Microsoft (MSFT) is gearing up to take on Alphabet Inc.’s (GOOG) Google Chromebook, with reports surfacing that it will roll out a low-cost laptop in May.

According to a report in Venture Beat, the new laptop is expected to do more than its Surface tablet but not have all the bells and whistles of its Surface Book, which is aimed at the corporate market. The laptop, which will run on Windows 10 Cloud instead of the Windows 10 operating system, will be able to support apps that are in the Windows Store and that is all. 

Targeting Education

The aim is to create device that is simple and secure, geared toward the education market — the same strategy Google pursued with the Chromebook. Google had a home run with the Chromebook, which has found its way into schools around the country. (See also, Why Google Chromebooks Are a Hit in Schools.)

Venture Beat noted the device’s rumored name is the CloudBook and that it is expected to launch next month at the company’s education-focused hardware and software event.

At the same time, Google has been busy adding more features to its device. For instance, users can now run Android apps on Chromebooks, and there is far more choice now that convertible and detachable versions of the Chromebook have entered the marketplace.

PC Market Struggles

Microsoft’s move towards a cheap, bare-bones, cloud-based laptop comes at a time when the PC market around the globe is struggling. According to market research firm IDC, worldwide shipments of traditional PCs—desktops, notebooks and workstations—saw a slight uptick of just 0.6% during the first quarter, to 60.3 million units shipped, essentially flat from a year ago. This marks the first time since 2012 shipments actual rose in the first quarter. (See also, Worldwide PC Shipments Struggle in Q1.)

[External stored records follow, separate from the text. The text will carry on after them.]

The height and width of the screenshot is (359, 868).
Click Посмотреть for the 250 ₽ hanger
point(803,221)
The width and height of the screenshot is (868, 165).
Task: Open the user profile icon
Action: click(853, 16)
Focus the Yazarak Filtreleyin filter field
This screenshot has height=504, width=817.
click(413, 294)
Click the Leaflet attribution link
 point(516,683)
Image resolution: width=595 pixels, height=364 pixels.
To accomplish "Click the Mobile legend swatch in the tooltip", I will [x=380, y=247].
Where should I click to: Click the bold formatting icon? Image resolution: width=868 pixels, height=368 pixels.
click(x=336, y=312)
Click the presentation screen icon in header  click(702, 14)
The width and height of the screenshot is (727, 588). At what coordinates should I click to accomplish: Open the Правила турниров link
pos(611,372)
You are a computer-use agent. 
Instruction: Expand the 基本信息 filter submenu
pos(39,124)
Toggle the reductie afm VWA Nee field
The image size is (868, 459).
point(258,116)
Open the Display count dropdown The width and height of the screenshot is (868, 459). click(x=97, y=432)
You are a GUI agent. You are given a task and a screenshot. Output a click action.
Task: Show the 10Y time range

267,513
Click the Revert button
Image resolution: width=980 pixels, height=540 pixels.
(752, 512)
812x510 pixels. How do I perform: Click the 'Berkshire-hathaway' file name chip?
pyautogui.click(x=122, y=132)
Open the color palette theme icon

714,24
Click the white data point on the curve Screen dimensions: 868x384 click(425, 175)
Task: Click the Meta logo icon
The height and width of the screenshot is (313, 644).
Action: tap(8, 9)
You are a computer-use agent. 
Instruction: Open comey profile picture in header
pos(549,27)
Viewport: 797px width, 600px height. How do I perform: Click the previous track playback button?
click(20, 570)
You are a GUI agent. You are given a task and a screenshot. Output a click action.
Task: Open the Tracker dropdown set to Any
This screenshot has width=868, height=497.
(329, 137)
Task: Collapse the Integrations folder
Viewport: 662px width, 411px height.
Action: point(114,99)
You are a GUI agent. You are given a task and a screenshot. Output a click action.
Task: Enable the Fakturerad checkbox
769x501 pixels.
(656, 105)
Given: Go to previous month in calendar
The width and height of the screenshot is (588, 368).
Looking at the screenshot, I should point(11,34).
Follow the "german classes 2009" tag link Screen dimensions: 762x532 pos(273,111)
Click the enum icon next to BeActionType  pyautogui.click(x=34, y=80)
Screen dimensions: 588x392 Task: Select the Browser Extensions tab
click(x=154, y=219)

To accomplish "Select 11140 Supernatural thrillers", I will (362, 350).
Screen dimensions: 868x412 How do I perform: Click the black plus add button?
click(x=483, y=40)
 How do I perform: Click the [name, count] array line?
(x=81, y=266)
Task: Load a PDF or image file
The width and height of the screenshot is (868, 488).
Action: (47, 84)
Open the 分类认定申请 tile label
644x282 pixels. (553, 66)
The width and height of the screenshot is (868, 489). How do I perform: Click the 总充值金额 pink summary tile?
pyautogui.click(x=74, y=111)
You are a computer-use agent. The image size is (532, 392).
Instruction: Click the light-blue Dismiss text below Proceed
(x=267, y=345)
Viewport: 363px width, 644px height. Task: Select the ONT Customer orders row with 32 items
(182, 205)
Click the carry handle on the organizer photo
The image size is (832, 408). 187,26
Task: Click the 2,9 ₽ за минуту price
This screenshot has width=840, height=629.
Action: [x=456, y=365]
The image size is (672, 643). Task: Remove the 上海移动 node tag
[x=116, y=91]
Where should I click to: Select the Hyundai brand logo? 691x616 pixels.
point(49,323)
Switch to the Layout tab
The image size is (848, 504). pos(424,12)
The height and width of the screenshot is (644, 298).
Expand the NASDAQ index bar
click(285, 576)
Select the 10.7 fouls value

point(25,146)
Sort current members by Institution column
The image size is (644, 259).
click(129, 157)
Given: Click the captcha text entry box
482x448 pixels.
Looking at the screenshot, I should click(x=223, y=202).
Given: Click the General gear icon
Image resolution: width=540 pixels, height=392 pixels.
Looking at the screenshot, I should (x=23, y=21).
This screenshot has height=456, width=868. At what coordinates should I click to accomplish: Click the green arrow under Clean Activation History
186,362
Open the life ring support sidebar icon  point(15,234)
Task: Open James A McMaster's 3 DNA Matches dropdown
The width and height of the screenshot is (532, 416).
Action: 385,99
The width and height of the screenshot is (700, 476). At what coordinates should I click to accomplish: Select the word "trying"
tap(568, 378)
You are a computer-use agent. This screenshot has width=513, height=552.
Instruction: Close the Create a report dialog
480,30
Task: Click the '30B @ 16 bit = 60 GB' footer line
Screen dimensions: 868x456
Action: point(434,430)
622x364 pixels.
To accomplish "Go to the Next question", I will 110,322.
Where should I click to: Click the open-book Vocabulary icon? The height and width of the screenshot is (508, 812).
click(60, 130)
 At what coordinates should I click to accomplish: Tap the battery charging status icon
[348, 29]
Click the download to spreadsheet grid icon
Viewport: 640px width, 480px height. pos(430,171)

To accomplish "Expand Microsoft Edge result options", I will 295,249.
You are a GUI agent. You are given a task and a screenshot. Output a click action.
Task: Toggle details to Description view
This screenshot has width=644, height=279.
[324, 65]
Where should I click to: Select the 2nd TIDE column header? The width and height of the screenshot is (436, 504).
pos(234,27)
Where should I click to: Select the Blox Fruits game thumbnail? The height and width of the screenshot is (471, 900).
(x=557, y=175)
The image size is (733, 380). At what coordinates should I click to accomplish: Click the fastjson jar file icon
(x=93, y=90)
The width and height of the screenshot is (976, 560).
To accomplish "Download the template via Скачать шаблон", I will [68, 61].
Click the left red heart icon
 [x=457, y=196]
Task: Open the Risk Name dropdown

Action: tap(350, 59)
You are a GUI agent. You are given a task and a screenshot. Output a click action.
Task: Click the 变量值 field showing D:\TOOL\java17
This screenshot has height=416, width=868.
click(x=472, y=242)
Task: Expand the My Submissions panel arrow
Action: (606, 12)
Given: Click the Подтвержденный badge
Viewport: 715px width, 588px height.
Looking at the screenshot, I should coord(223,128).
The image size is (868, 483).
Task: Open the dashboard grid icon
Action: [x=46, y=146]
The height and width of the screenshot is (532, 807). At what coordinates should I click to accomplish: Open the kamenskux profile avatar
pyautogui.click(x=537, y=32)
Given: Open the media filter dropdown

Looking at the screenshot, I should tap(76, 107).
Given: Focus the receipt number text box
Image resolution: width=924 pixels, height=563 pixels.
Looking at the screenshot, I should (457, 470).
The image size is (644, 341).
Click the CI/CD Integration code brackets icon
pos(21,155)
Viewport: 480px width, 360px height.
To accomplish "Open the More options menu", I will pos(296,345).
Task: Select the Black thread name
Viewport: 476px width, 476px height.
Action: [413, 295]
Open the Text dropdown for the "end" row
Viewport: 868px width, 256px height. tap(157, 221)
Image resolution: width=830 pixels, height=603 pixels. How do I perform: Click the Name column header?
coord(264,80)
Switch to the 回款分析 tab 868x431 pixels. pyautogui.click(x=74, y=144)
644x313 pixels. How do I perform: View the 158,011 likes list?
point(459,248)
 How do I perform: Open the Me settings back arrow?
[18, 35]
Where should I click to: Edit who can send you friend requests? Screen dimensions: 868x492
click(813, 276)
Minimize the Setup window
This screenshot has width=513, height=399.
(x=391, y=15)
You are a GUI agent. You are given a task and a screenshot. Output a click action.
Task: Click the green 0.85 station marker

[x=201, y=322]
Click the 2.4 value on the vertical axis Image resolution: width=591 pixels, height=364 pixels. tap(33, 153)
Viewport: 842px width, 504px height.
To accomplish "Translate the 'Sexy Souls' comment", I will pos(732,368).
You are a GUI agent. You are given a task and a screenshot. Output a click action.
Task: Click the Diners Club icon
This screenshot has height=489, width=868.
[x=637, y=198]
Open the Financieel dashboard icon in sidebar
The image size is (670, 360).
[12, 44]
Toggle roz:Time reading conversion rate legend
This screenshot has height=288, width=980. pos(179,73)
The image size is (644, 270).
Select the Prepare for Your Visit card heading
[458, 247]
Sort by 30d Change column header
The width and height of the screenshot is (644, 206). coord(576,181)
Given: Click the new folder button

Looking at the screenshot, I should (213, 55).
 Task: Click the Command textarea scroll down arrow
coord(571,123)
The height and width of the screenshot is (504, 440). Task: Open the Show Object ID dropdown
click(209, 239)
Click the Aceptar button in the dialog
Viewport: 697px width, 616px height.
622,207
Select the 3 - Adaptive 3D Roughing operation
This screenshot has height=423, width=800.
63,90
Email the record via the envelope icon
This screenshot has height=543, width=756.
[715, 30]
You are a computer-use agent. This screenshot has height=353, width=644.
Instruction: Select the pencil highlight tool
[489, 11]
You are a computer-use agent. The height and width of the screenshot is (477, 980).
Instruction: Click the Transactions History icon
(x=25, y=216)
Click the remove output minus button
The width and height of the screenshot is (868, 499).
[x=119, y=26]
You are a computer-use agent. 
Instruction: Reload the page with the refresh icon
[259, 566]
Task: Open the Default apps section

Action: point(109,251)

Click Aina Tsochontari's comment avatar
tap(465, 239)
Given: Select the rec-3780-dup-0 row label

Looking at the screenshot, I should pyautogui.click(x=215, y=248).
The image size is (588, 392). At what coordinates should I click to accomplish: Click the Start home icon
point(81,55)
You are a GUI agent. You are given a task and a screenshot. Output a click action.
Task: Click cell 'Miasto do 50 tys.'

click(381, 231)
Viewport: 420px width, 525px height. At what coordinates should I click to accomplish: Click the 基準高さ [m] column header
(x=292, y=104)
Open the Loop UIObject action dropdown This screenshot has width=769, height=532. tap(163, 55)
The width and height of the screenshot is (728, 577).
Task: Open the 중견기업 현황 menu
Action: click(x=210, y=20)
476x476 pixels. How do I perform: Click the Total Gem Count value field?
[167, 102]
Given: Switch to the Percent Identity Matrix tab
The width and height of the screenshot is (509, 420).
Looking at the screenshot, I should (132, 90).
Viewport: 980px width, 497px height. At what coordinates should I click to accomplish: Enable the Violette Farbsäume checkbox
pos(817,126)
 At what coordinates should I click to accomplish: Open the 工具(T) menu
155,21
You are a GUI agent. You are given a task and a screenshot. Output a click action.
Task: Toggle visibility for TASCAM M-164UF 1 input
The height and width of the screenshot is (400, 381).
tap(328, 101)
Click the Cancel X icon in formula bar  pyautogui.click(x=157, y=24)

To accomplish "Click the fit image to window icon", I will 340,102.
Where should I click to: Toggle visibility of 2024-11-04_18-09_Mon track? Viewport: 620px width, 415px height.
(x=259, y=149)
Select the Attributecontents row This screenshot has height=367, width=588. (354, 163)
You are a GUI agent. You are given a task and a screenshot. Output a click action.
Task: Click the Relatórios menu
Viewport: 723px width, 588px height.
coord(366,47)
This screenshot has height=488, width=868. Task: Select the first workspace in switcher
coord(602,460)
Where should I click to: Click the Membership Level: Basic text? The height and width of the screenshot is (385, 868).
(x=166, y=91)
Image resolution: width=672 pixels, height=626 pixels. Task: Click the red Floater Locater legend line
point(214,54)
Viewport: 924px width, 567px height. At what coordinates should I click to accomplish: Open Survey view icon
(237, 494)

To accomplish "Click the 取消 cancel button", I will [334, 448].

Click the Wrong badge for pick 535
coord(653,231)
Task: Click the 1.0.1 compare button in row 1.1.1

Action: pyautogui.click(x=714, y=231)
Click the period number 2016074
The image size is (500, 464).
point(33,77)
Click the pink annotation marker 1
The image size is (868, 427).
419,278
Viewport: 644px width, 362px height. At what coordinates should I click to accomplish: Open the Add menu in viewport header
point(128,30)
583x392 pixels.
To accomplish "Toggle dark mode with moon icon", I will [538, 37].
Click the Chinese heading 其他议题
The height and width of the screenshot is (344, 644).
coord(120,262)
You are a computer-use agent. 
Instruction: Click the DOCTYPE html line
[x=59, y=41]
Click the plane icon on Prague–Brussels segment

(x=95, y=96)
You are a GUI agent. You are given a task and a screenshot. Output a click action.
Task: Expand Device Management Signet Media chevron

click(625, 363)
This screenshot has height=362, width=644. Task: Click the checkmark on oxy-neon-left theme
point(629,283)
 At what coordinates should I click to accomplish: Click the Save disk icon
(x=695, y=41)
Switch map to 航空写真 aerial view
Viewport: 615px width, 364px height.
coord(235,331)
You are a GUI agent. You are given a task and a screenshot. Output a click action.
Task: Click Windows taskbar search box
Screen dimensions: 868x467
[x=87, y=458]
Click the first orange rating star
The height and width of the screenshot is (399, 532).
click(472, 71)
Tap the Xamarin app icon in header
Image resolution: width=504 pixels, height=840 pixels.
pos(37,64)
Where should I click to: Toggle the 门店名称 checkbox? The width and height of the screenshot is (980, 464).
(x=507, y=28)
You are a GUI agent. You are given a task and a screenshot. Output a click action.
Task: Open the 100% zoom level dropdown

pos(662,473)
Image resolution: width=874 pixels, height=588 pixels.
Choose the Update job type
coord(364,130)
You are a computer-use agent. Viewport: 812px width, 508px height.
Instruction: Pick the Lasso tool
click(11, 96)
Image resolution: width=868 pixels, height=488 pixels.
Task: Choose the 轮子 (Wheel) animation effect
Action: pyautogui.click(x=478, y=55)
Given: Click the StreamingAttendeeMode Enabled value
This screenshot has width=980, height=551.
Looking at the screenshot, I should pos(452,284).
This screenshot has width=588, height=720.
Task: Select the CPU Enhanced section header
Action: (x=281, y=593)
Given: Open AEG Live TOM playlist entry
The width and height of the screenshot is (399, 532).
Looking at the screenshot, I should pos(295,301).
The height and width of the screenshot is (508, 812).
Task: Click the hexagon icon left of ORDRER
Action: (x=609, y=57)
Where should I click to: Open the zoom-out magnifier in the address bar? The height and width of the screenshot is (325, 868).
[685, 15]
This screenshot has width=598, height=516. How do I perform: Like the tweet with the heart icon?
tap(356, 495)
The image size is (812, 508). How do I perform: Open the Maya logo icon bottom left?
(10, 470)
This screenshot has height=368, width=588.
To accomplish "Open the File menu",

PC shipments in the U.S. were hit particularly hard, with IDC reporting a slight decline compared to last year. Slumping sales of notebook PCs were to blame for the pain in the first quarter, said IDC. The business PC market was strong during the same three months, thanks largely to the growth of Google’s Chromebook shipments. Overall in the U.S., PC shipments during the first quarter came in at 13.3 million units.